91.      Consequentemente, em vista da economia em que se inscreve a disposição em causa e dos objetivos que o legislador da União pretende prosseguir, somos de opinião que o artigo 22.°, n.° 2, da Diretiva 2005/60 deve ser interpretado no sentido de que se refere às instituições de crédito que exercem a sua atividade não apenas através do estabelecimento de uma sede social ou de uma sucursal mas também em regime de livre prestação de serviços.

92.      É neste sentido que devem ser interpretados os termos desta disposição.

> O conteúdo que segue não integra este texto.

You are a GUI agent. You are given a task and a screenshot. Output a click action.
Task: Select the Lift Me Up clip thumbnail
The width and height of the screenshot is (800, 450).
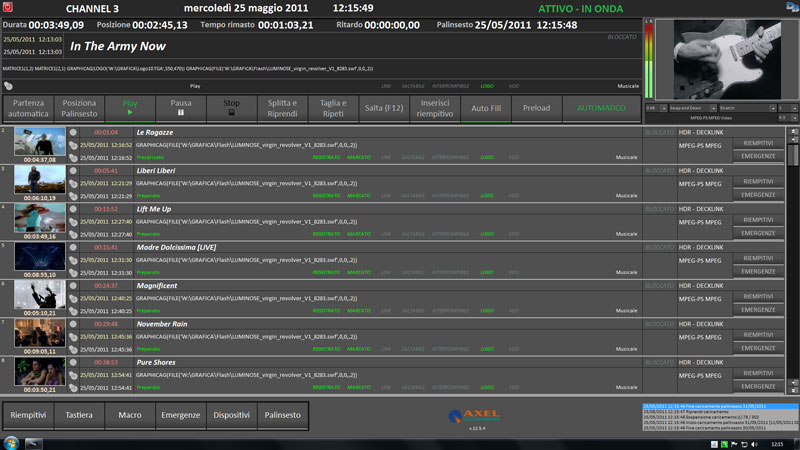point(40,218)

b)      Redação do n.° 2 do artigo 22.° da Diretiva 2005/60

93.      Recorde‑se que, dos termos do artigo 22.°, n.° 2, da Diretiva 2005/60, decorre expressamente que a unidade de informação financeira competente é a do Estado‑Membro em cujo território «se situa a instituição ou a pessoa» que transmite as informações.

94.      O primeiro caso refere‑se, manifestamente, à situação em que a instituição de crédito dispõe de uma sede social ou de uma sucursal no Estado‑Membro. No entanto, tendo em conta as considerações precedentes, consideramos que a expressão utilizada pelo legislador da União permite igualmente abranger a situação em que a instituição de crédito está presente no mercado nacional oferecendo os seus serviços financeiros sem ser através de um estabelecimento, ou seja, exercendo as suas atividades em regime de livre prestação de serviços.

95.      Quanto à segunda hipótese, verificamos que está redigida de forma extremamente vaga e ampla. Refere‑se, sem dúvida alguma, às pessoas mencionadas no artigo 2.°, n.° 1, ponto 3, da Diretiva 2005/60, entre as quais figuram os prestadores de serviços sujeitos às mesmas obrigações de comunicação que as que incumbem às instituições financeiras. Além disso, nenhum elemento permite excluir que esta hipótese possa igualmente abranger a situação na qual o prestador de serviços de transferência de fundos ou de valores opera no território nacional através de agentes.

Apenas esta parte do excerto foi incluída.